TeamViewer Introduces Safety Features After Suffering A Massive Security Breach
By Paul Liu
Friday, December 9th, 2016
TeamViewer has introduced new safety features for its services after suffering a massive data breach in early June. The company’s Remote Desktop Service, one of the most popular remote desktop, web conferencing, desktop sharing and file transfer services on the web which is installed on over one billion devices; was recently used to hijack users’ computers as well as steal from their PayPal accounts. While the company initially denied that it was targeted, it did admit the breach later but insisted that the security of its services was never compromised.
On 1st June’ 2016, scores of TeamViewer users started posting complaints regarding hijacking of their computers and theft from their PayPal accounts. It is suspected that hackers were able to gain access to victims TeamViewer account details and used them to access their emails, empty their PayPal accounts as well as shop online. The most surprising part of the data breach was that the hack affected even those users who were using strong passwords or had enabled 2-Factor authentication for their TeamViewer accounts. To make the matters worse, TeamViewer suffered a major DDoS attack at the same time which knocked down its website for at least 3 hours. During the attack, even the company’s DNS systems fell offline which prevented hundreds of thousands of users from accessing their TeamViewer accounts.
While TeamViewer acknowledged the breach after few days, it chose to blame the use of weak passwords by its user community for the hack. The company’s officials said that large scale data theft from sites like LinkedIn, Tumblr and Myspace has provided hackers with a wealth of data that can be used to hack services like TeamViewer especially if the same credentials were being used across multiple websites. The company also disputed that the security of its 2-factor authentication system was compromised and insisted that the company’s security infrastructure was robust and impregnable. The company also advised users who had suffered a monetary loss to report the matter to the authorities.

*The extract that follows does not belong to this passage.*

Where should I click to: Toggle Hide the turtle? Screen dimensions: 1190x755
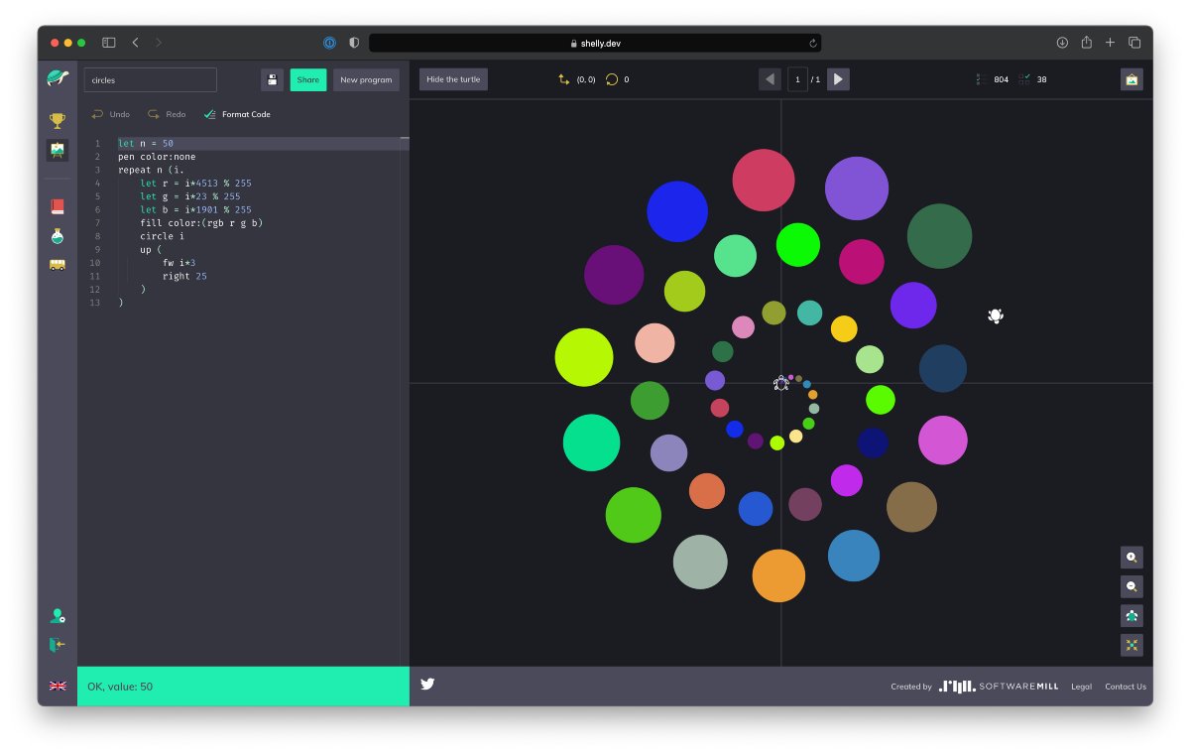click(452, 79)
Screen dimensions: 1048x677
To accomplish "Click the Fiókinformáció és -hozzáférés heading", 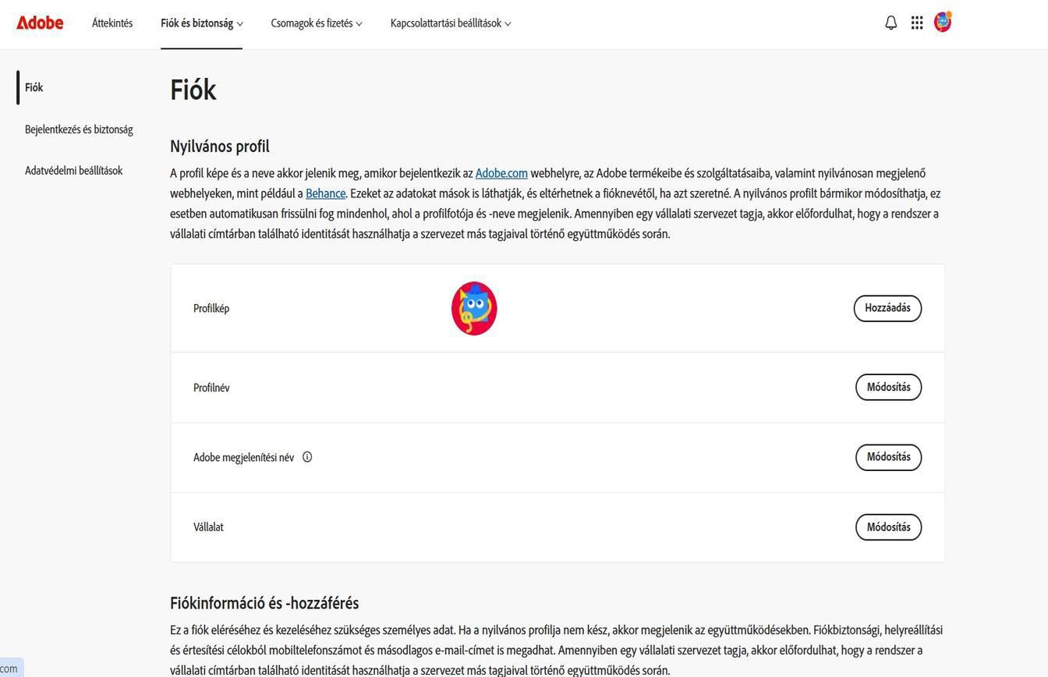I will point(264,602).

In the aftermath of the security breach, TeamViewer has introduced two new features, Trusted Devices and Data Integrity; to protect user accounts. The Trusted Devices feature would force the users to validate their accounts before using TeamViewer’s services on a new device. As such, hackers would need access to both TeamViewer account details as well as users’ email accounts to carry out any attack. On the other hand, the Data Integrity feature will monitor users’ accounts for suspicious activities as well as force a password reset in case the security of an account gets compromised. Here again, hackers would need access to users’ email accounts before they would be able to compromise the security of their TeamViewer accounts.
While it is not yet clear whether the reuse of passwords was indeed the reason for the compromise of TeamViewer accounts, the episode clearly shows how the compromise of user credentials on one site can have a domino effect on other sites and services. As such, we advise our users to follow the best password practices and refrain from using their user credentials across multiple websites.